This report provides a comprehensive overview of the trends and developments in telecommunications and digital media markets in Brunei Darussalam and Singapore. Subjects covered include: Key Statistics Market and Industry Overviews Regulatory Environment Major Players (fixed and mobile) Infrastructure Mobile Voice and Data Markets Internet, VoIP, IPTV Broadband (DSL, cable, FttH, wireless) Convergence and Digital Media
With strong leadership from the government and good support from its telecom service providers, Singapore continues to maintain its status as a world leader in telecommunications and certainly evokes a positive outlook for its local telecommunications sector. The country has built a high quality and extremely progressive telecommunications regulatory regime that has, in turn, generated a richly competitive market. All restrictions on direct and indirect foreign ownership within the country’s telecom sector have been lifted. In such a progressive market, over 98% of homes have fixed-line telephone connections and about 20% of the population have two telephones at home. Singapore was one of the first countries in the world to have a fully digital telephone network. For more information, see chapter 2.5, page 34.
Although incumbent Singapore Telecommunications (SingTel) continues to play a major role in the Singapore telecom sector, liberalisation has seen a host of new operators entering the market, helping exploit the competitive situation. In fact, in the lead up to liberalisation, the government had issued five facilities-based and 29 service-based licences. With strong competition in its domestic market, SingTel took the decision to expand offshore and has successfully established a considerable presence in regional markets, including the ownership of Optus, the second ranked mobile operator in Australia.
Singapore’s mobile sector, despite being considered a mature market, has continued to remain centre stage. Much interest has been on Singapore’s preparation for, and launch of, 3G services. Following a period of hesitancy in the market about the potential of next generation mobile services, the service got off to a slow start. But there was subsequently a strong upsurge in demand, helped by the wider availability of more affordable, high feature handsets. By end-2006, there were 685,000 3G subscribers signed up. Then, in the first quarter of 2007, the 3G subscriber base expanded by a huge 50% to reach just over one million. There was no doubt that 3G was being embraced by the Singaporeans. For more information, see chapter 18.104.22.168.3, page 94.

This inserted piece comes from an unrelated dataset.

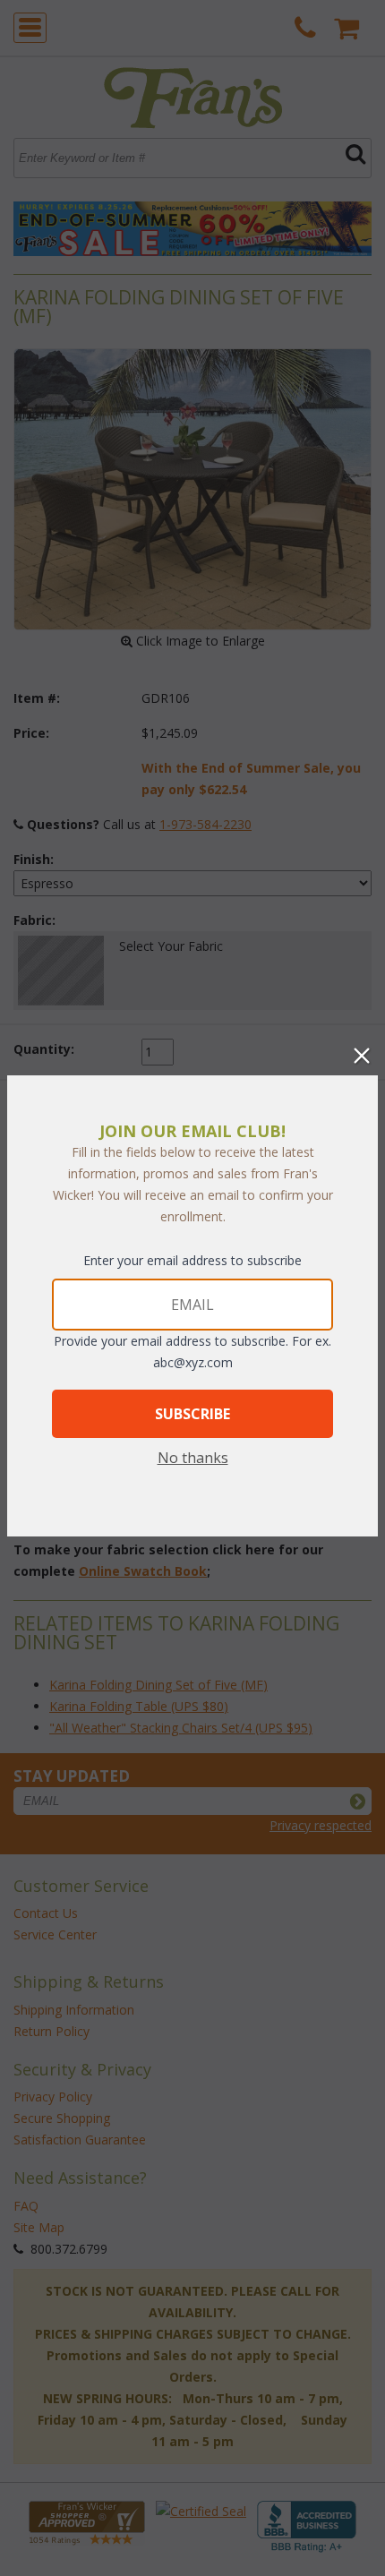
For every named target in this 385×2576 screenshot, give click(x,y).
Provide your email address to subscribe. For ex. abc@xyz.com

Singapore was the first country in the world to deploy DSL commercially when SingTel launched its service way back in November 1997. It came as some surprise, therefore, when Singapore initially moved slowly on the large-scale adoption of broadband Internet access. Following a major effort to expand its broadband services, however, the country has become a serious player, with more than 65% of Internet households having broadband access by early 2007. It is well positioned for the development and adoption of a full range of triple play and Next Generation (NGN) services. For more information, see chapter 22.214.171.124, page 67.
The Singapore government continues to vigorously support the country’s ICT sector. In 2006, it launched a 10-year Infocomm Master Plan, labelled the Intelligent Nation 2015 (iN2015). The plan recognised the importance of what the government calls ‘infocomm’ as a ‘strategic enabler for social and economic growth’ in the island state. Since launch, the government has been aggressively supporting this strategy. In June 2007, the Minister for Information and Communications reported that a number of programs and initiatives had been rolled out collectively by the government and industry in order to implement the iN2015 Master Plan. For more information, see chapter 2.2.3, page 18.
In several global rankings, Singapore has emerged among the top economies. This included Accenture’s e-government survey, which placed Singapore 1st among 22 countries, ahead of Canada and the US. The infocomm sector in Singapore was witnessing an all-time high in revenue growth. Total revenue for the sector hit S$45 billion in 2006, representing a 20% increase on 2005. Out of this total revenue, export accounted for around S$29 billion.
Brunei, as small wealthy nation in South East Asia, made early moves to ensure that it was delivering up to date telecommunications services to its population. The target of 100% digitalisation was achieved in 1995. Telecommunications throughout Brunei are of a high standard and the country ranks well in Asia in terms of penetration and infrastructure. Brunei’s mobile penetration, which stood at a reasonably healthy 32% by end-2001, continued to grow strongly and by early 2007 had hit 109%.
With more than a little encouragement from the government, it is not surprising then that the citizens of Brunei are strong consumers of telecommunications services. Despite this, if the country is to continue to maintain the pace required to be globally competitive, it must further restructure and generally liberalise the local telecom industry. A new regulatory body, the Authority for Info-Communication Technology Industry (AiTi) was established and has been operational since January 2003. The local market continues to be dominated by Jabatan Telekom Brunei (JTB), the incumbent telco that is still a division within the Ministry of Communications. In March 2006, the Department of Economic Planning and Development (DEPD) announced that the corporatisation of JTB had been approved. A step in the right direction; however, much remains to be done in the area of sector reform.